We identify four subpopulations of interest within each course, to illustrate the considerable variability in registrants by their actions. Figure 2 provides a screenshot of the edX interface to illustrate these distinctions. Among registrants, we define those who “viewed” the course as those who accessed the “courseware” tab on edX, the leftmost tab in Figure 2, where the core content of the course, including video and assessments, generally reside. Note that it is possible to view course information, the syllabus, and discussion forums, and still not “view” the course, by this definition. Among those who “viewed” the courseware, we define those who “explored” as those who accessed half or more of the “chapters” in the courseware. Figure 2 also illustrates chapters, which are the highest organizational units in the courseware. To become a “viewer,” a registrant must merely “click” on the courseware. To become an “explorer,” the viewer must click on content within half or more of the chapters.

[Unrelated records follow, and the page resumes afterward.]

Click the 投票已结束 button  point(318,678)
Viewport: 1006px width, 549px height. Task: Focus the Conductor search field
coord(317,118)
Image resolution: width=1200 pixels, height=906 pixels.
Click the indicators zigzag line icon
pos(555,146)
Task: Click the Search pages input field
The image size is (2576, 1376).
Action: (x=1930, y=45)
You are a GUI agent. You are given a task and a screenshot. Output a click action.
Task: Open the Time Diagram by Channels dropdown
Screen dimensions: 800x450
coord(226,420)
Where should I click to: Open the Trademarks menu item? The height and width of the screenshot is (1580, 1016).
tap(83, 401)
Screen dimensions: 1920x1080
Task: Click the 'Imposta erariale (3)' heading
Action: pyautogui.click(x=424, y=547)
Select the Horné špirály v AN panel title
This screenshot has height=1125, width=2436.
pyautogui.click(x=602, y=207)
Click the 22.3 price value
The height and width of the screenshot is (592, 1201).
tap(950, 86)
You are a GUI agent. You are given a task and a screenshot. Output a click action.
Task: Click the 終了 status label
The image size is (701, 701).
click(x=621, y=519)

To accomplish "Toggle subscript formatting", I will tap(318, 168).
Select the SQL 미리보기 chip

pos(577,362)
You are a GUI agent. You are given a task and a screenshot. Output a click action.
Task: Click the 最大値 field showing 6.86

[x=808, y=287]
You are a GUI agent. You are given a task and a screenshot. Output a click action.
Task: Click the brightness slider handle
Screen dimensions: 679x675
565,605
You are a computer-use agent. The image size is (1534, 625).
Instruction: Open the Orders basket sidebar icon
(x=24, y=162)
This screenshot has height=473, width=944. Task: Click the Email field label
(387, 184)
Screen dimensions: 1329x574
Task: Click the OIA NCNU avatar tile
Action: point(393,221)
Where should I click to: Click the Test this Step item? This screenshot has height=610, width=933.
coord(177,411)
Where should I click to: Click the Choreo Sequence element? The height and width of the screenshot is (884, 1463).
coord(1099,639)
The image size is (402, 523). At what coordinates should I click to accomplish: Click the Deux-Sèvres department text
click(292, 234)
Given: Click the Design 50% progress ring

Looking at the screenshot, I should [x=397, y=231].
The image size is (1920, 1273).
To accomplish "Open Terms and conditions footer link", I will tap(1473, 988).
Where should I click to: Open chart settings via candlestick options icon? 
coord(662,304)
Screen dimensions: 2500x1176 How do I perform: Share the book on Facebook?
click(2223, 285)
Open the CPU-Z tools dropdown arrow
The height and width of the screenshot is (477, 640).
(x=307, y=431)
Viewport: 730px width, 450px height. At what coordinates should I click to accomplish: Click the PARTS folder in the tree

Figure 2. Screenshot of the edX interface from HeroesX, with the “courseware” shown on the left. Registrants must click on the “courseware” to meet the definition of “viewed,” and they must click on half or more of the “chapters” (the primary tabs on the left, in this case, CB22X: Coming Soon, Hour 0, Hour 1…) to meet the definition of “explored.”

Figure 2

The cutoff that distinguishes viewers from explorers is arbitrary, but it is one way to identify registrants who appear to access substantial amounts of the courseware. The sidebar to the right further identifies mutually exclusive and exhaustive categories of course registrants. Of particular interest may be those who “only explore,” that is, those who access substantial amounts of the courseware but appear to be uninterested or unsuccessful when it comes to certification. Note the difference between “explored” and “only explored,” where the former overlaps with certified registrants and the latter explicitly excludes them. The last category describes certified registrants, those whose weighted average score, expressed as a percentage, is above the instructor-selected minimum cutoff percentage. This cutoff ranges from 50% to 60% across MITx courses and from 50% to 80% across HarvardX courses.